Doch schon 2001 kehrte der Likud an die Schalthebel der Macht zurück. Unter der Regierung von Ministerpräsident Ariel Scharon wurde Netanjahu Finanzminister. Er war verantwortlich für eine ökonomische Deregulierung, die wenig Rücksicht auf soziale Belange und, wie in allen westlichen Industrienationen, allein den Reichen nützten. Die Massenproteste in Israel seit letztem Jahr sind das Resultat seiner Wirtschaftsreformen.

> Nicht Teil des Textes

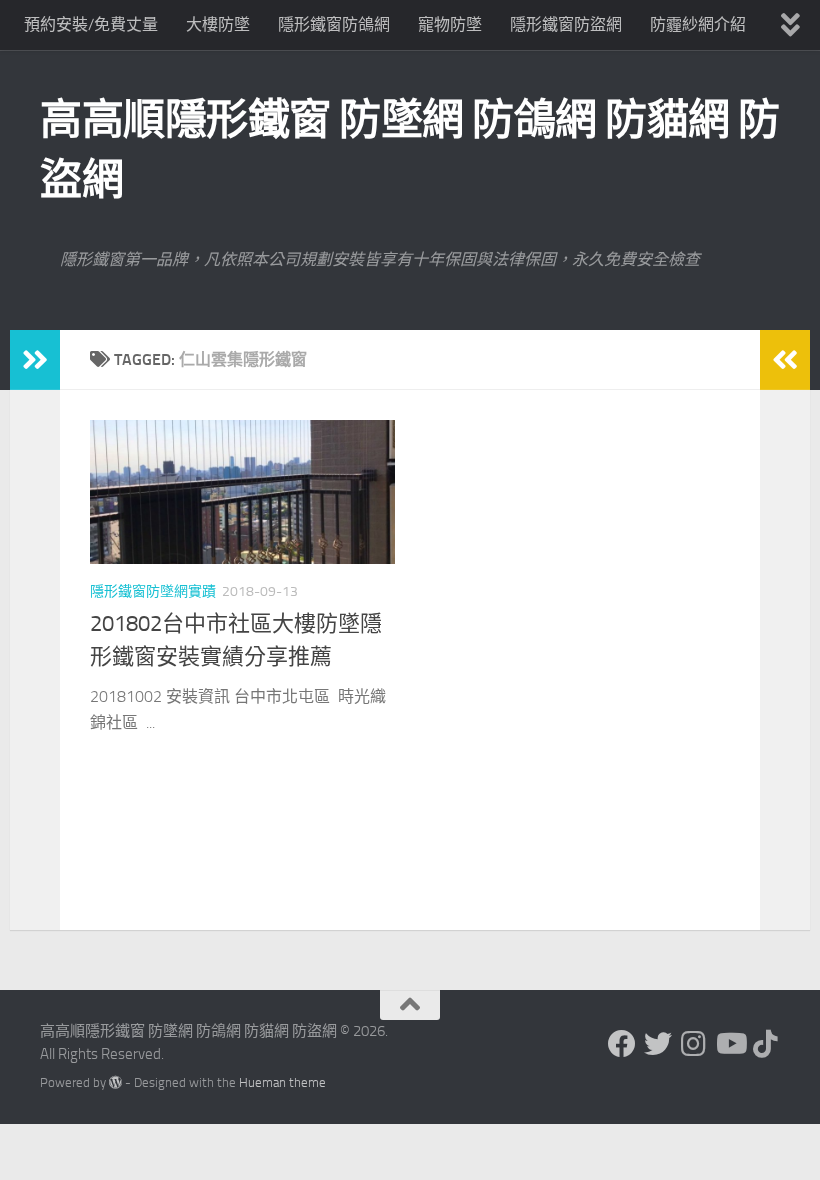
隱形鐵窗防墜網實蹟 (153, 591)
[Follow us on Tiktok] (766, 1044)
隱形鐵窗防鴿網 (334, 24)
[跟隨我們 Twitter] (658, 1044)
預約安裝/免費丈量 (91, 24)
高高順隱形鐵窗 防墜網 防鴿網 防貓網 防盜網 (410, 150)
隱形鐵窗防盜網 (566, 24)
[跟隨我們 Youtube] (730, 1044)
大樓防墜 (218, 24)
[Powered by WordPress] (115, 1082)
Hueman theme (282, 1082)
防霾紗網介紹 (698, 24)
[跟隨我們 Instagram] (694, 1044)
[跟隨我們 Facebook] (622, 1044)
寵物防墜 (450, 24)
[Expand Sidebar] (35, 360)
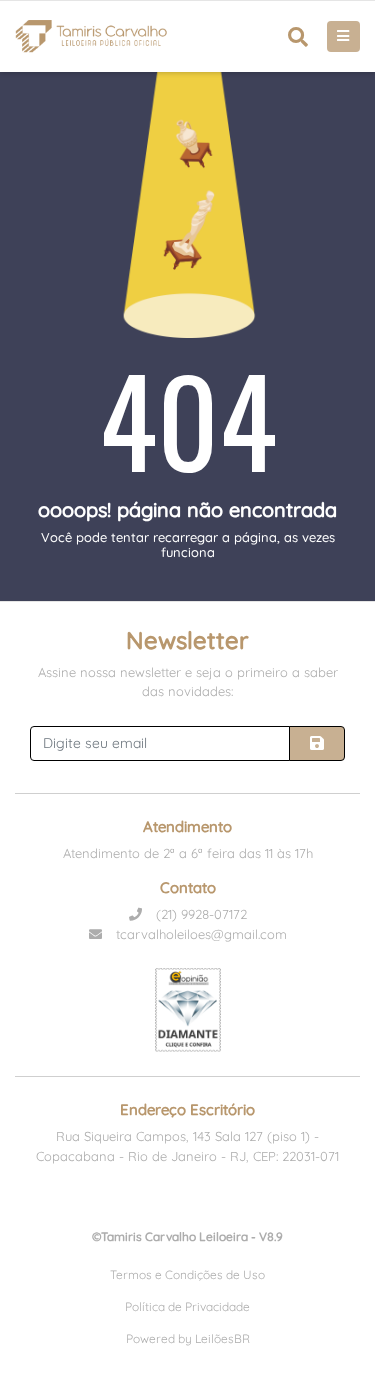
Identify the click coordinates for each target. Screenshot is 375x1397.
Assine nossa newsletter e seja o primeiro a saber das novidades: (188, 682)
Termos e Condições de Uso (187, 1274)
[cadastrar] (317, 743)
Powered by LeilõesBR (188, 1338)
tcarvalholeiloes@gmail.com (199, 934)
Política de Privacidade (187, 1306)
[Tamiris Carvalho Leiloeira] (91, 36)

Netanjahus Rückkehr als Premier seit 2009 war nur möglich, weil er sich mit extremistischen Koalitionspartnern wie der Shas-Partei und der „Russenpartei“ (Beitenu Israel) von Avigdor Lieberman verbündete. Dies hat zur weiteren Radikalisierung des Landes beigetragen und den religiösen Fundamentalismus gefördert. Einige Kommentatoren sprechen bereits von einem „jüdischen Iran“, oder, wie Gershom Gorenberg in seinem Buch "Israel schafft sich ab", von einer reaktionären „Neugründung Israels“.

Der größte Erfolg Netanjahus in seiner zweiten Regierungszeit war die Freilassung von 1.027 palästinensischer Gefangenen am 18. Oktober 2011 im Austausch für den von der Hamas entführten israelischen Soldaten Gilad Shalit, der fünf Jahre im Gaza-Streifen gefangen gehalten worden war. Was Netanjahu ebenfalls erreicht hat, ist die forcierte Kolonisierung der besetzten palästinensischen Gebiete und damit die Demütigung von US-Präsident Obama und sogar von dessen pro-zionistischen Vizepräsidenten Joseph Biden. Letzterer wurde bei seinem Israel-Besuch im März 2010 durch die Ankündigung neuer Siedlungen in Ost-Jerusalem öffentlich bloßgestellt, obgleich er bei seiner Ankunft gesagt hatte: „Es ist gut, zu Hause zu sein!“ Eigentlich sollte man denken, dass ein US-Vizepräsident in den USA und nicht in Israel „zu Hause“ ist.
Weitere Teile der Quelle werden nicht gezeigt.